Complete the following:
a: Decide whether each statement below agrees with the summary of White's paper on the experience of force. For each, answer yes or no and quote the words of the text that decide it. (i) White bases his theory of action and perception on the notion of force. (ii) The paper was published in 2015. (iii) The summary says that perceptions of force are stored in memory along with the actions associated with them.
b: Rewrite the summary of White's paper on the experience of force from "In this paper, White" to "and other factors.", changing "predictions" to "forecasts".

White, P. A. (2012). The experience of force: The role of haptic experience of forces in visual perception of object motion and interactions, mental simulation, and motion-related judgments. Psychological Bulletin, 138(4), 589–615. doi:10.1037/a0025587

Summary

In this paper, White proposes a theory of action and perception that is based on the notion of force. Specifically, he argues that during our interactions with the world, we perceive force from our haptic system (along with other sensory modalities), and these perceptions get stored in memory along with the relevant actions associated with them. Then, when we perceive new situations, we activate these stored representations which allows us to make predictions and judgments about motion and other factors.

Raw data:
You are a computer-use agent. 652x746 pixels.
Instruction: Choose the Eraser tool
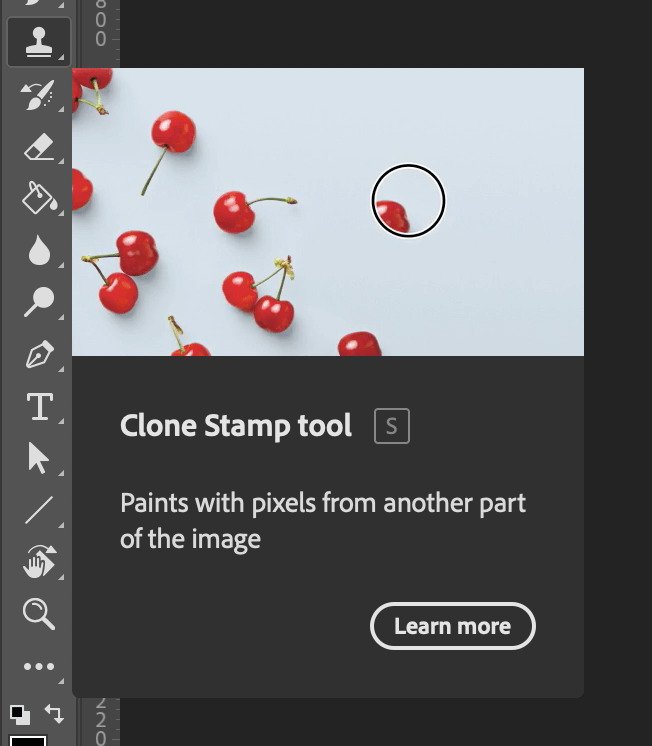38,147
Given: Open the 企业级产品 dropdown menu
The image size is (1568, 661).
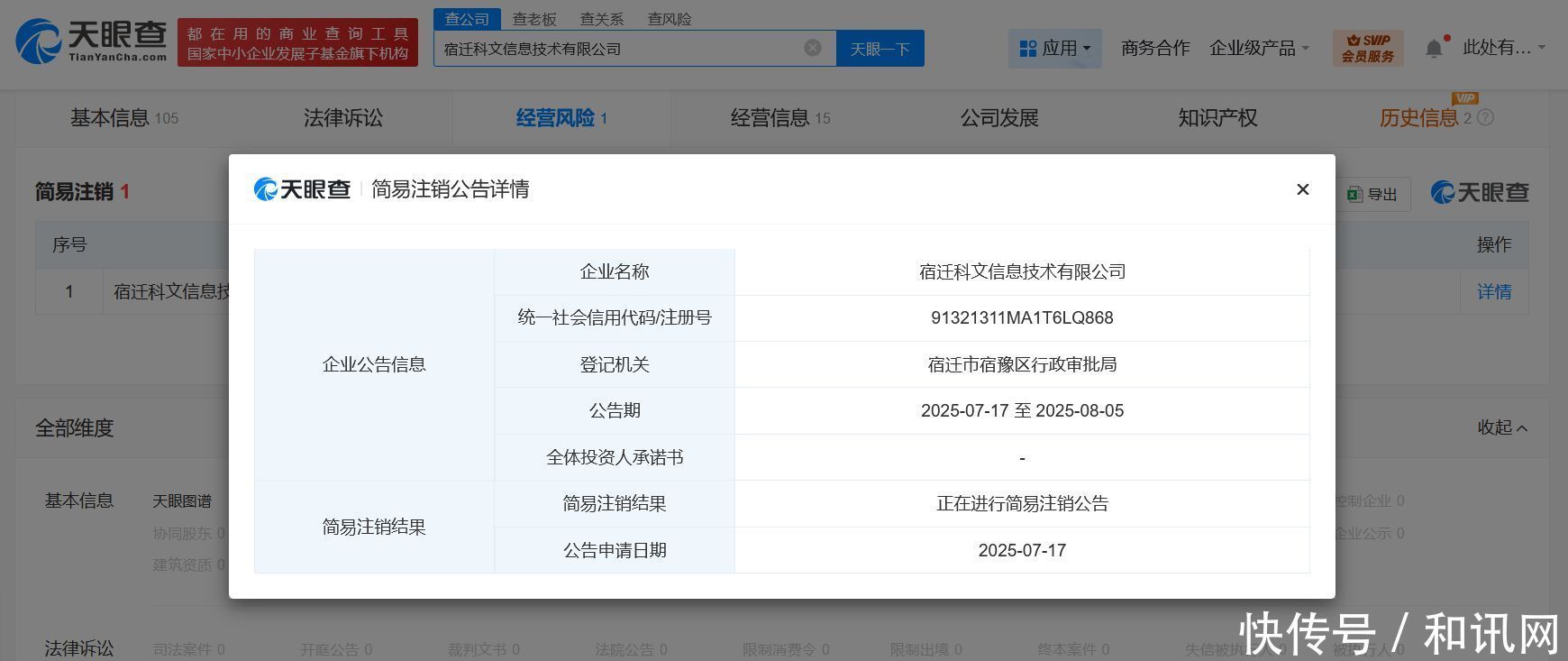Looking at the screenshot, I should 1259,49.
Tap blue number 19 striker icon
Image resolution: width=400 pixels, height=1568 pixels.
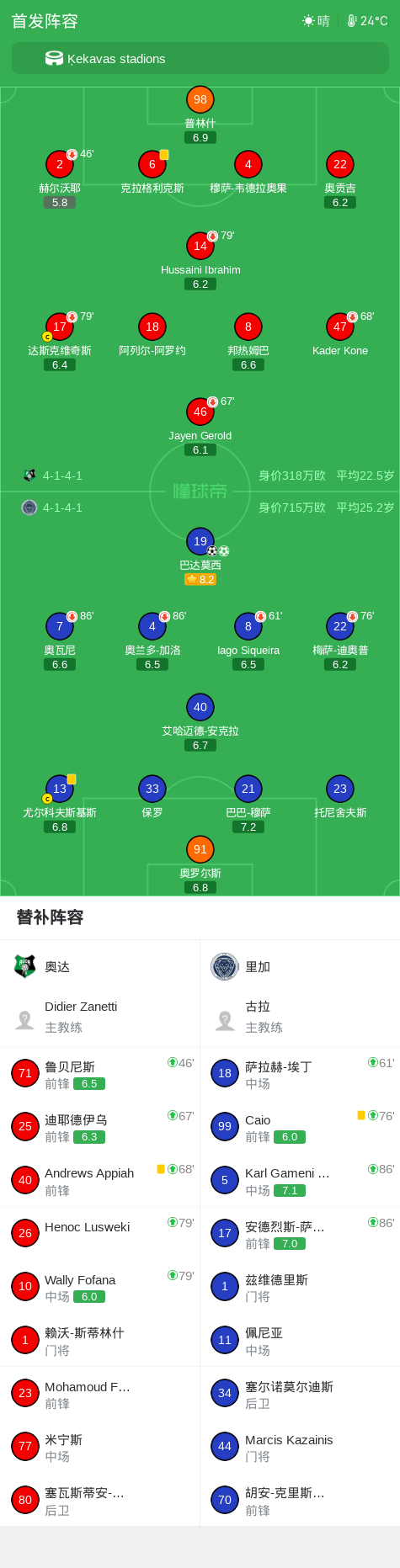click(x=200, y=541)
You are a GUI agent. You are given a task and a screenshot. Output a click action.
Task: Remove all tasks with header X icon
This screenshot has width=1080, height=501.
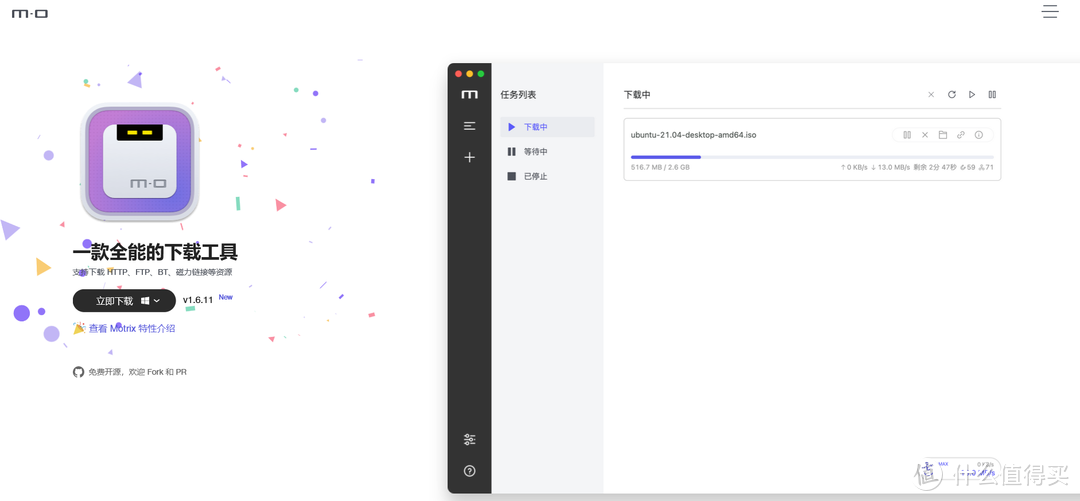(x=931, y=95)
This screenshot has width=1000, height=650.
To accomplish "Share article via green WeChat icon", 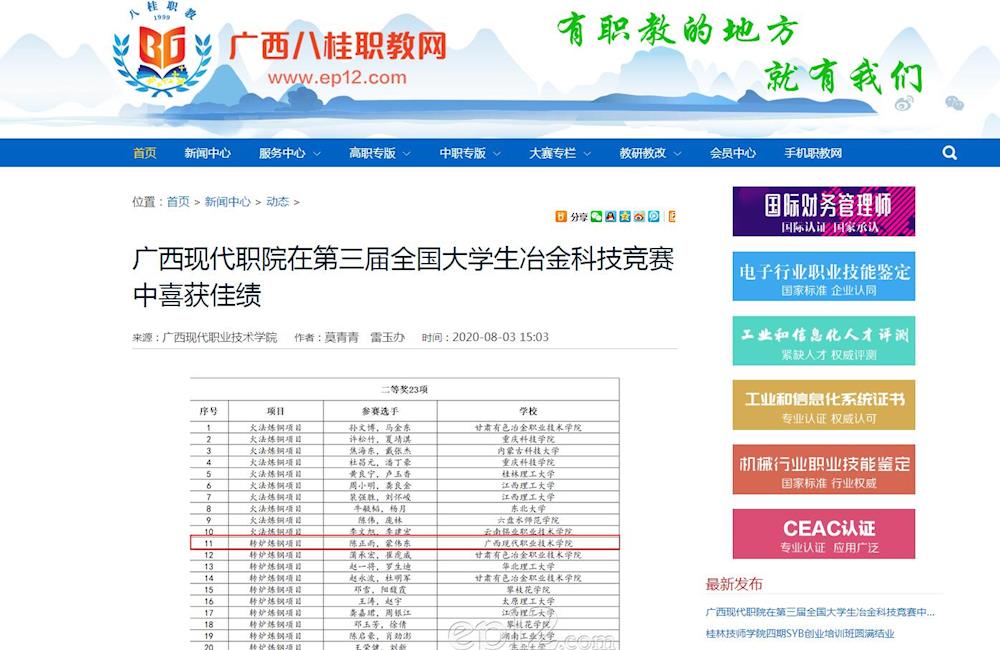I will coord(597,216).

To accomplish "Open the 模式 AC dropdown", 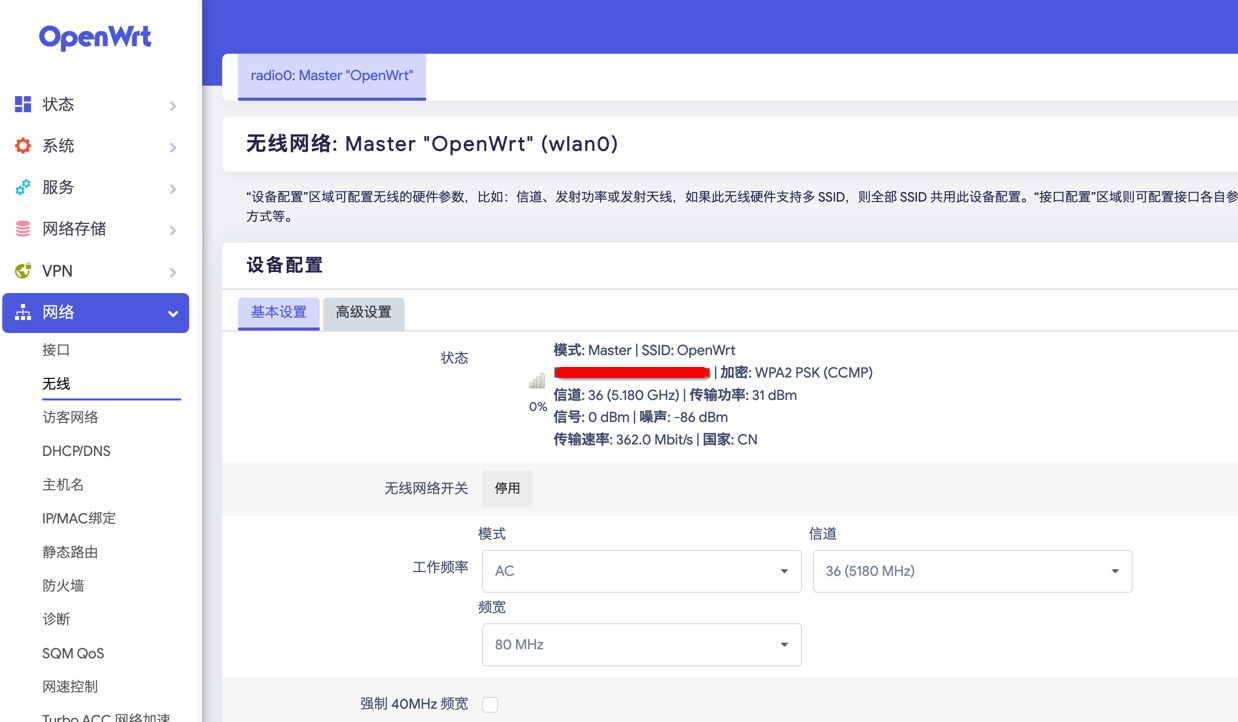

Task results:
a:
(i) Yes: "a theory of action and perception that is based on the notion of force"
(ii) No: "White, P. A. (2012)"
(iii) Yes: "these perceptions get stored in memory along with the relevant actions associated with them"

b:
In this paper, White proposes a theory of action and perception that is based on the notion of force. Specifically, he argues that during our interactions with the world, we perceive force from our haptic system (along with other sensory modalities), and these perceptions get stored in memory along with the relevant actions associated with them. Then, when we perceive new situations, we activate these stored representations which allows us to make forecasts and judgments about motion and other factors.